David Marchino and Nina Friend read from their theses, with Julia Bloch
Wednesday, April 27, 2016
It was wall to wall. It was genuine heart. It was Kelly Writers House celebrating the Honors thesis writers. That's Julia Bloch, who directs us all (directing only me would be a full-time job) (oh, we love her). That is Nina Friend. That's David Marchino.
We had thirty seconds each to introduce these students with whom we have learned. My words were these, below.
Congratulations, Nina and David. And so much love.
Nina Friend observes. She listens. She cares. She has, for many years, wondered what “serving” really means, also “waiting.” To write this thoughtful and deeply engaging work of narrative nonfiction, Nina has read widely, spent countless hours in the company of leading restaurateurs, major novelists, and a wide variety of servers, even donned a waitress apron herself. You may think you know what a server does. But you won’t know the half of it until you read Nina’s explications of stigma and community, addiction and freedom. With fierce, often delicious language, Nina pulls the curtains way back on a world all of us would do well to ponder—and appreciate—more completely.
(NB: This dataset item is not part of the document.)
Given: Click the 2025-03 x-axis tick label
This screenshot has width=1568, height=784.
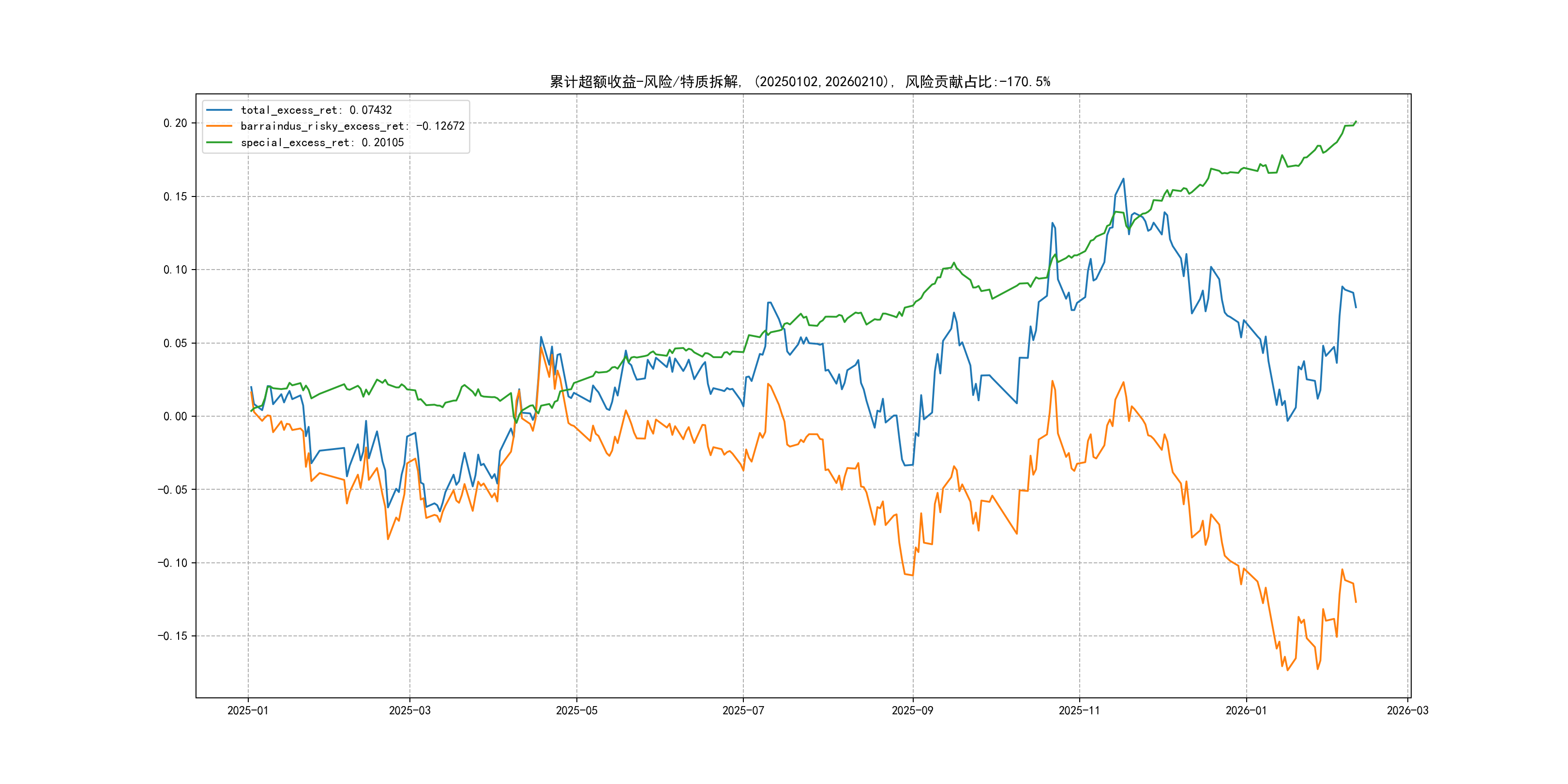Looking at the screenshot, I should [x=409, y=710].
In hunting down his family mythology, David Marchino has traveled far—sitting again, after years of absence, with his own elusive father, sifting through the artifacts of an enflamed past, returning to neighborhood cemeteries and family homes in an effort both to remember and to understand. To all of this David has brought a giant heart, an eye for the telling detail, and a steadfast compassion for the people in his life. David may be the product of a home that will always throb with mysterious unknowns. But David is, first and foremost, his own person—a magnificent, blue-rose tattooed writer who teaches us, with this memoir, that love, in the end, wins hardest, fastest, most.